[[ Data for the task, beginning ]]

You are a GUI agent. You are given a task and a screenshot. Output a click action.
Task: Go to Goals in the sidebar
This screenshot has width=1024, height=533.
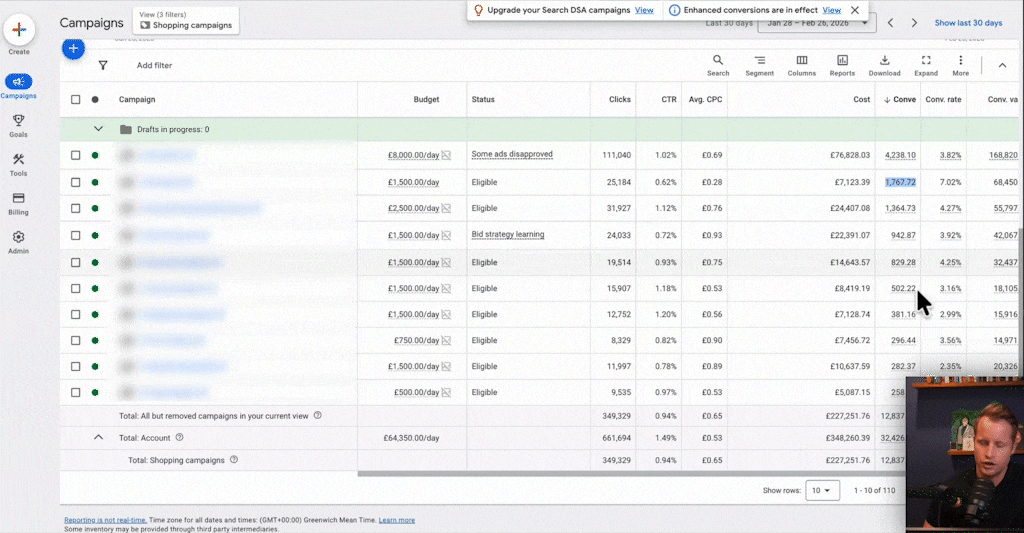(18, 125)
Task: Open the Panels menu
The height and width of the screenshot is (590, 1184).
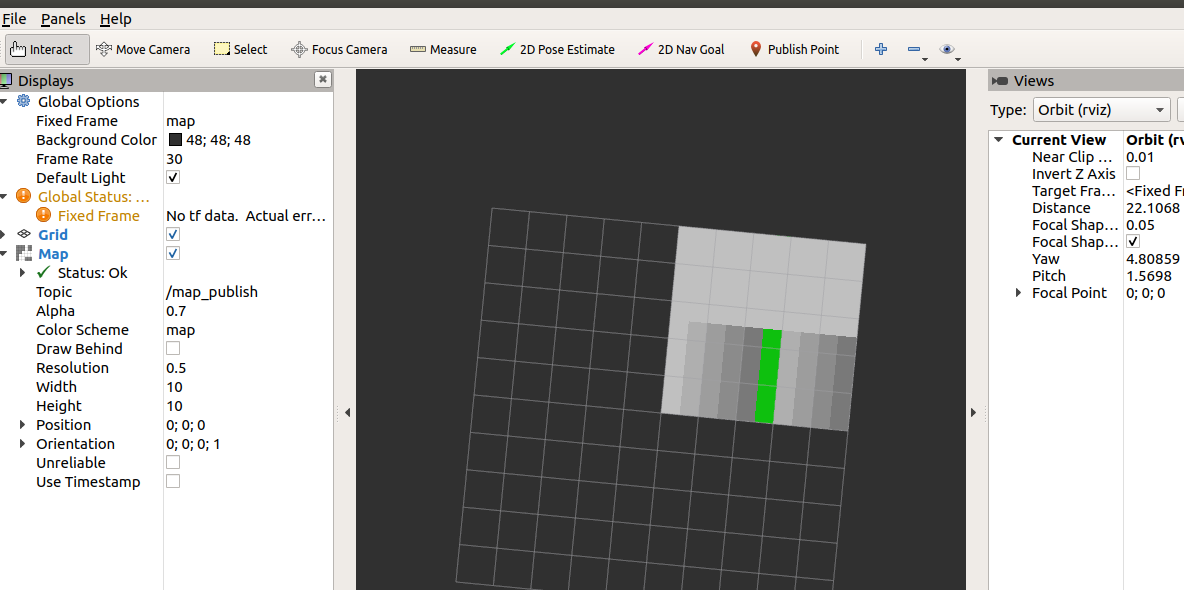Action: click(x=62, y=18)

[[ Data for the task, end ]]

* The problem: Restate the records above verbatim. Pictures stay out.

* Solution for this task:
You are a GUI agent. You are given a task and a screenshot. Output a click action.
Task: Go to Goals in the sidebar
This screenshot has width=1024, height=533.
(18, 125)
Task: Open the Panels menu
The height and width of the screenshot is (590, 1184).
Action: click(x=62, y=18)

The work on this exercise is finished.